## EXTRAIT CHOISI
R- Imaginez-vous que la société est en mutation permanente et que cette phrase sera encore vraie dans dix ans. C'est-à-dire que tant que l'on ne sera pas au plein emploi, on ne pourra pas considérer que l'on est bien. Je suis convaincu que l'on a trois points de chômage qui sont strictement liés à notre organisation - qui ne sont pas liés au dollar, au prix de pétrole - à notre organisation. On était dans un système d'allocation, il faut que l'on rentre dans un système de gestion des ressources humaines. Tous les pays qui l'ont fait, sur un modèle libéral, ou sur un modèle social-démocrate, ils ont un point en commun, c'est qu'ils ont tous une maison commune et que considèrent que le demandeur est quelqu'un qui est entre deux jobs - on vit dans une société qui a une mutation raide -, entre deux activités professionnelles, c'est un moment particulier, on se requalifie, on se reforme, et on s'inscrit vers l'avenir. Une autre expérimentation que l'on fait en ce moment, c'est une forme de sécurisation des parcours professionnels. On l'a mis en place depuis le 16 juin, cela fait beaucoup de révolutions en même temps. Au lieu de partir ou de pointer au chômage, si vous êtes licencié économique, vous signez une convention de reclassement personnalisée, vous ne touchez plus 57 % mais 80 % de votre rémunération, vous avez une qualification pendant ce temps-là, le tout pendant huit mois. Tout cela, c'est vrai qu'on n'en parle pas parce que très franchement, de vous à moi, puisque vous me parlez de langue de bois, la presse, il n'y a que les trains qui n'arrivent pas à l'heure qui l'intéressent !

## À FAIRE
Recopiez intégralement l'extrait sur le chômage, sans y changer un mot.

## DONNÉES EXTRAITES
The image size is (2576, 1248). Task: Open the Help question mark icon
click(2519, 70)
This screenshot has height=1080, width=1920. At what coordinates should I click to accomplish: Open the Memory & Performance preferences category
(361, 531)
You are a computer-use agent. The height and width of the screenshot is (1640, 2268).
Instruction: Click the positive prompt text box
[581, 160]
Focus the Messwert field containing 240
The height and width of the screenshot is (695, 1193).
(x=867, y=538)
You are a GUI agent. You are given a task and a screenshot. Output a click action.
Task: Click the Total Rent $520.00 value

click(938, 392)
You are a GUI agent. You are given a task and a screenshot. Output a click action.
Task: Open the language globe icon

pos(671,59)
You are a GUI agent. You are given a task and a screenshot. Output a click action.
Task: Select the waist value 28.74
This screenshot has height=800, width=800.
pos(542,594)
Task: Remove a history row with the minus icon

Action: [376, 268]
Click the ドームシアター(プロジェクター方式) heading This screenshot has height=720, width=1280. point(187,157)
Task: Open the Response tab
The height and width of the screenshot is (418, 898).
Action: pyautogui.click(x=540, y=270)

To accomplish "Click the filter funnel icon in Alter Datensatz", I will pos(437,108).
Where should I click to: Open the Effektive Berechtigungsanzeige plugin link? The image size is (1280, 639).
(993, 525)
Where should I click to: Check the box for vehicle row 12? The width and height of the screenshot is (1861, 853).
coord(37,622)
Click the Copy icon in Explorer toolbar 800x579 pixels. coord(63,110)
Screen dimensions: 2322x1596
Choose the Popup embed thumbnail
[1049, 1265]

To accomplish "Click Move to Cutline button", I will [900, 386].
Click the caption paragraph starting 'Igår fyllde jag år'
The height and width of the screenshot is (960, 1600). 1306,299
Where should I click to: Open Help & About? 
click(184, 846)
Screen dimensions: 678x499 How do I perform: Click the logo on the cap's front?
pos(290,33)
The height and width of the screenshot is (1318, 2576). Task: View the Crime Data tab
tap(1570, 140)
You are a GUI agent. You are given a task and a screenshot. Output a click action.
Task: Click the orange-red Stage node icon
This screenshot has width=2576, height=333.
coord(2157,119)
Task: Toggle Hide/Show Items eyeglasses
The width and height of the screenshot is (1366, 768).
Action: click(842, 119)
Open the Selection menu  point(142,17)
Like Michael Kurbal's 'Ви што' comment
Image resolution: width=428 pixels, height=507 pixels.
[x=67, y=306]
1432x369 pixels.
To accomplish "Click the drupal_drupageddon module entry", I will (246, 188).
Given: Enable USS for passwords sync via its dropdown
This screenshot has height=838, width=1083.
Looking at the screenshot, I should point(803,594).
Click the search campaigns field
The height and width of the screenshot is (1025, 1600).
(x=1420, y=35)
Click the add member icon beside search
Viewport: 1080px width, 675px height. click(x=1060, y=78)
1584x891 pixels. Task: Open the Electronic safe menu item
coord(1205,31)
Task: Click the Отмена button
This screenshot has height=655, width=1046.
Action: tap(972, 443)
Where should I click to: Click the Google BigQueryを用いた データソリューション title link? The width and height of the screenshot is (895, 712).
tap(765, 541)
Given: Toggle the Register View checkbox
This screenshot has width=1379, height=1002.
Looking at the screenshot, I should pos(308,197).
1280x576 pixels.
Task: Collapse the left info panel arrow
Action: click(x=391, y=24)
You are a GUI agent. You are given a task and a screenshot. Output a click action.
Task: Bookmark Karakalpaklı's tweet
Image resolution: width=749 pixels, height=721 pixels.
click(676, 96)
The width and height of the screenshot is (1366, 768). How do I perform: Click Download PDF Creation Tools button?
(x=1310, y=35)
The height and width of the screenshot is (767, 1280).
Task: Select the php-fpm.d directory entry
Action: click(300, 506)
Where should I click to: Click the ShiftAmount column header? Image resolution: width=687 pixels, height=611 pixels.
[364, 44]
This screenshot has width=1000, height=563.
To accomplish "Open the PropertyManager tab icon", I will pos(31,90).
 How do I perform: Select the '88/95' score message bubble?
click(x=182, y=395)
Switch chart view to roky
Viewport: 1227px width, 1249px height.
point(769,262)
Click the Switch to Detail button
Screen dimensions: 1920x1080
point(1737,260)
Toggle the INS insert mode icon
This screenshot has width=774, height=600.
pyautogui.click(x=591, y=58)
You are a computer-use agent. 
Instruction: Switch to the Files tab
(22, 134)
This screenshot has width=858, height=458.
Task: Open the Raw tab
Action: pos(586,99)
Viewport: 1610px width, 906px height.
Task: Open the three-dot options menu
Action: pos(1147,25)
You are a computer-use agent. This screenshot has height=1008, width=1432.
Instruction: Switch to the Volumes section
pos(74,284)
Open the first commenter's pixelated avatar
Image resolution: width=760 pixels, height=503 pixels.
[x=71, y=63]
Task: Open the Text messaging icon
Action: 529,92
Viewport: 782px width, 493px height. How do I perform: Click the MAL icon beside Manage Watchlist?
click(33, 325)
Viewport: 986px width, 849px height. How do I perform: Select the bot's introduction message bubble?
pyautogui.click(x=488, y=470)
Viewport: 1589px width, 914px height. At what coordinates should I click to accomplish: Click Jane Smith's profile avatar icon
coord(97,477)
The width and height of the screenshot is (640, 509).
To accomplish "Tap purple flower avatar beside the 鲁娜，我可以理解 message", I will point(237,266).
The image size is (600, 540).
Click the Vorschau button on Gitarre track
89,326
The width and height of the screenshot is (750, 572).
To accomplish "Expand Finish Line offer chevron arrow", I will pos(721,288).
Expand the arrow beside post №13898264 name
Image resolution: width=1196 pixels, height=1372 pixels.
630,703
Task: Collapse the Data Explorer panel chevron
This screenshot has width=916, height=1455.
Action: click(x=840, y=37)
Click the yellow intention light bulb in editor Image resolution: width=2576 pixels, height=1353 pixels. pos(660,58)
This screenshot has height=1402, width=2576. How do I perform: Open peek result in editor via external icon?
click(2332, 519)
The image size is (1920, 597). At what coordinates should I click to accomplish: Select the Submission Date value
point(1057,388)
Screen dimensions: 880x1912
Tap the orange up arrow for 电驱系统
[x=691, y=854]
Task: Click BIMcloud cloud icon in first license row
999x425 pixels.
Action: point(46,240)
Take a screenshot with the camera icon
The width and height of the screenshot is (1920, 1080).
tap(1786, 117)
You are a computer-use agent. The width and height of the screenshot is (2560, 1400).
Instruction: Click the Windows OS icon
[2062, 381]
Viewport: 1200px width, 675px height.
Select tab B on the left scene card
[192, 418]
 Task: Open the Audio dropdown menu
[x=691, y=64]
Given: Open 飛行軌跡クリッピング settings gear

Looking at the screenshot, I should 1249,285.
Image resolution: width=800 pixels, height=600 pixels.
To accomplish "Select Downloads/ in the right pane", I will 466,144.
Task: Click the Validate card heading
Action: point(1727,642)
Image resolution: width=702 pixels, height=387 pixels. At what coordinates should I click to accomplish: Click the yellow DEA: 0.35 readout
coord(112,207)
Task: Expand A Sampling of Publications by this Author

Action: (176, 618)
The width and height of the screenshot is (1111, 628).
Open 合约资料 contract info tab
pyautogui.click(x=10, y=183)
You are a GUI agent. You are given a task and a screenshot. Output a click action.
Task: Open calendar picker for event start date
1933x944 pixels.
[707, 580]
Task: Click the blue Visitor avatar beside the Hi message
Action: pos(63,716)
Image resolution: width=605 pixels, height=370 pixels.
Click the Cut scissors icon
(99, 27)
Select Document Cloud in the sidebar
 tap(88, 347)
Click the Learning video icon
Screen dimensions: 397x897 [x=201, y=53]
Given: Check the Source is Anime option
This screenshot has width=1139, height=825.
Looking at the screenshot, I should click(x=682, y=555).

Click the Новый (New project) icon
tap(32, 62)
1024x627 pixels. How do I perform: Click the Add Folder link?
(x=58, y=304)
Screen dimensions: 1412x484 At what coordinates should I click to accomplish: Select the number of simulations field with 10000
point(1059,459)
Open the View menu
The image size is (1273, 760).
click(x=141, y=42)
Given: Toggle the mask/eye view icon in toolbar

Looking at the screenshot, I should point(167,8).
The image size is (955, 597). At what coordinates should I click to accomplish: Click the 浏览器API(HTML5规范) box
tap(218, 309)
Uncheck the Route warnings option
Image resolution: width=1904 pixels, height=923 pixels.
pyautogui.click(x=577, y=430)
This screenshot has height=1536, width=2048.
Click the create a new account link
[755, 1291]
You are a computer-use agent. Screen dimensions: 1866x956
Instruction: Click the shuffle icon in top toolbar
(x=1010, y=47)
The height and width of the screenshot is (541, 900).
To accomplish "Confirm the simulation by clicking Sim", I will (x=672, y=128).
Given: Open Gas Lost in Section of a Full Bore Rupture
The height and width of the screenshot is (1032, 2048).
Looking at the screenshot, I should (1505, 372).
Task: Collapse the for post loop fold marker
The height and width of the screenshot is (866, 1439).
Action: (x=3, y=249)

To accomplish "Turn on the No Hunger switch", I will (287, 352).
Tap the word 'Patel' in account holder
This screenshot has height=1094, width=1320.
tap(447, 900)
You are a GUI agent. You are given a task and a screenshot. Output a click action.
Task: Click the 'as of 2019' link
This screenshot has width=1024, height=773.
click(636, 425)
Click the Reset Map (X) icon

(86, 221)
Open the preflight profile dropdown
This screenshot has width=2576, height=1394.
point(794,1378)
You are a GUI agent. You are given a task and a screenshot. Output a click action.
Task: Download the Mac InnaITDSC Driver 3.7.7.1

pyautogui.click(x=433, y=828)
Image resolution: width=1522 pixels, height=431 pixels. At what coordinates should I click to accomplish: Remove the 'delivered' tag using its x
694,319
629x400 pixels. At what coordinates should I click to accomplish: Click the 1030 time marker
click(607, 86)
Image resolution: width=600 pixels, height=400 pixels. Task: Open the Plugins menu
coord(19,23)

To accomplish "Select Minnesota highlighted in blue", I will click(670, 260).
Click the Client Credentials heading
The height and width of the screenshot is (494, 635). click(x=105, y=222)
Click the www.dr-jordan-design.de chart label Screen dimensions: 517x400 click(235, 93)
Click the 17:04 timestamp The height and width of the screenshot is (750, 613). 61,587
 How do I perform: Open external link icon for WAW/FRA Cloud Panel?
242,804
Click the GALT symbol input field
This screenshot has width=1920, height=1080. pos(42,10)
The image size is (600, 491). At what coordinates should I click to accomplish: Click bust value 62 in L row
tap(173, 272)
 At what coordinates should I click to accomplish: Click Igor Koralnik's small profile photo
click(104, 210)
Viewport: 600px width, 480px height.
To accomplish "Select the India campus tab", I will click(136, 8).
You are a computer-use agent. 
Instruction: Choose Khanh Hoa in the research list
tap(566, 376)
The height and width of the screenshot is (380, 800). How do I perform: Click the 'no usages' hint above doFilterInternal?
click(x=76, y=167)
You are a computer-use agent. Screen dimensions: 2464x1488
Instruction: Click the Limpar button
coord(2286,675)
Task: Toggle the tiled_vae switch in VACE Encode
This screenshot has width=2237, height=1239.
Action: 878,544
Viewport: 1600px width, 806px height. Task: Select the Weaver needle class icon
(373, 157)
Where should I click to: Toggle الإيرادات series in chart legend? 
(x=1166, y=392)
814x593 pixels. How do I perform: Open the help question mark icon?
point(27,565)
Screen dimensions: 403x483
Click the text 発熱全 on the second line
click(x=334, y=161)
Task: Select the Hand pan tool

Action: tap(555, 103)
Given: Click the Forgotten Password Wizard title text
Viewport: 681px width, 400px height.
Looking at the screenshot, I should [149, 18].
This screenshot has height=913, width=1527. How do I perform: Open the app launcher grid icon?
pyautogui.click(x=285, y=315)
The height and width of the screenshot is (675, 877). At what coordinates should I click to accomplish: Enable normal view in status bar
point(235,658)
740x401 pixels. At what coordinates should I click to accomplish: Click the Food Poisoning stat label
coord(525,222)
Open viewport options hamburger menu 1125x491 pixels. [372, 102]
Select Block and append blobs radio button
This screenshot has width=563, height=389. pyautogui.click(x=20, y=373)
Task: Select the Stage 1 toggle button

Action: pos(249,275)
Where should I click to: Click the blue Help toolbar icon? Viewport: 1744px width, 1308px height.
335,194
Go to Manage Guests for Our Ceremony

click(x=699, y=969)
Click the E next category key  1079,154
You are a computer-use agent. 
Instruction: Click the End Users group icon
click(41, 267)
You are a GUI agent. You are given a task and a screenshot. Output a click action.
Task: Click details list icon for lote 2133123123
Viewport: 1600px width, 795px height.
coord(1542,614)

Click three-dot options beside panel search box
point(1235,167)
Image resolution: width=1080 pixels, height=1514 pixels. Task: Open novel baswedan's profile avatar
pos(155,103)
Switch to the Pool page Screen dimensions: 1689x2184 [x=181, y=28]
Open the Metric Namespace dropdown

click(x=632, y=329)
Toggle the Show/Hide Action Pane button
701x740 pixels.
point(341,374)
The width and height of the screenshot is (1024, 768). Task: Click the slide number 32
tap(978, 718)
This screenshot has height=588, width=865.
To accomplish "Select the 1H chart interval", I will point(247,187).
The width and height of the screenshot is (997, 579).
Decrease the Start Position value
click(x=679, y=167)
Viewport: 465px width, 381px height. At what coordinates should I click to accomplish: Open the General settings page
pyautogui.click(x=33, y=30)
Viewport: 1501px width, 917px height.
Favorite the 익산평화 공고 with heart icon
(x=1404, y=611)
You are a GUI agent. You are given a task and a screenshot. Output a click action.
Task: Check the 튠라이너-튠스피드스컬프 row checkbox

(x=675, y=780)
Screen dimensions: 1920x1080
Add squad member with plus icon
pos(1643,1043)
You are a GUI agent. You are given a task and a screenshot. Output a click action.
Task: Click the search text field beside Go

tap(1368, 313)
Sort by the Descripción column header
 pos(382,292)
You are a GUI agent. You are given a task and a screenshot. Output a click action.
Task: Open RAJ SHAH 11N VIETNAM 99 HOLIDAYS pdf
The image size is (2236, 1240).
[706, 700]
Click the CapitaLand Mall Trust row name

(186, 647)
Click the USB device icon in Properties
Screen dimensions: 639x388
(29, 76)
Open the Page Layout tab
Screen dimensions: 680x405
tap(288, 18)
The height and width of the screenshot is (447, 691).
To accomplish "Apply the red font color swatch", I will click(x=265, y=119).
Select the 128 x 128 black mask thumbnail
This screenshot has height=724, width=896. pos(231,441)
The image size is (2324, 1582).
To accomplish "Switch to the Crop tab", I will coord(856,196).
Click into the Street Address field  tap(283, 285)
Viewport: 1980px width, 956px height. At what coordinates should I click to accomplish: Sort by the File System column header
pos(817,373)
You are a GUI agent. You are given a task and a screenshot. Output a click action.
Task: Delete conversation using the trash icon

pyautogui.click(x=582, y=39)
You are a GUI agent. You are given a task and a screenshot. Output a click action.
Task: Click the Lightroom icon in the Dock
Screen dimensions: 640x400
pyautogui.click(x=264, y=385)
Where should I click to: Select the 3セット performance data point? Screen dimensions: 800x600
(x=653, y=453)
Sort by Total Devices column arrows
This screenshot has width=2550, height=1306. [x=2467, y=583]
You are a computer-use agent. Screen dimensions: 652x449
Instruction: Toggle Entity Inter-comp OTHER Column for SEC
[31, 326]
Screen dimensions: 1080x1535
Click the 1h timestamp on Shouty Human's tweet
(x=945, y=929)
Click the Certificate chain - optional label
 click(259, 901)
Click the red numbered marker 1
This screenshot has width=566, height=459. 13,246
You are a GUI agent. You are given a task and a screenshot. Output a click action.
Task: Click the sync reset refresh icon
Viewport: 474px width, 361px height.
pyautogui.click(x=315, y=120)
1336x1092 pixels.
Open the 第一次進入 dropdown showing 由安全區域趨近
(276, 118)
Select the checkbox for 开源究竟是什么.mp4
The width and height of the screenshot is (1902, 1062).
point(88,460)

## CORRIGÉ
R- Imaginez-vous que la société est en mutation permanente et que cette phrase sera encore vraie dans dix ans. C'est-à-dire que tant que l'on ne sera pas au plein emploi, on ne pourra pas considérer que l'on est bien. Je suis convaincu que l'on a trois points de chômage qui sont strictement liés à notre organisation - qui ne sont pas liés au dollar, au prix de pétrole - à notre organisation. On était dans un système d'allocation, il faut que l'on rentre dans un système de gestion des ressources humaines. Tous les pays qui l'ont fait, sur un modèle libéral, ou sur un modèle social-démocrate, ils ont un point en commun, c'est qu'ils ont tous une maison commune et que considèrent que le demandeur est quelqu'un qui est entre deux jobs - on vit dans une société qui a une mutation raide -, entre deux activités professionnelles, c'est un moment particulier, on se requalifie, on se reforme, et on s'inscrit vers l'avenir. Une autre expérimentation que l'on fait en ce moment, c'est une forme de sécurisation des parcours professionnels. On l'a mis en place depuis le 16 juin, cela fait beaucoup de révolutions en même temps. Au lieu de partir ou de pointer au chômage, si vous êtes licencié économique, vous signez une convention de reclassement personnalisée, vous ne touchez plus 57 % mais 80 % de votre rémunération, vous avez une qualification pendant ce temps-là, le tout pendant huit mois. Tout cela, c'est vrai qu'on n'en parle pas parce que très franchement, de vous à moi, puisque vous me parlez de langue de bois, la presse, il n'y a que les trains qui n'arrivent pas à l'heure qui l'intéressent !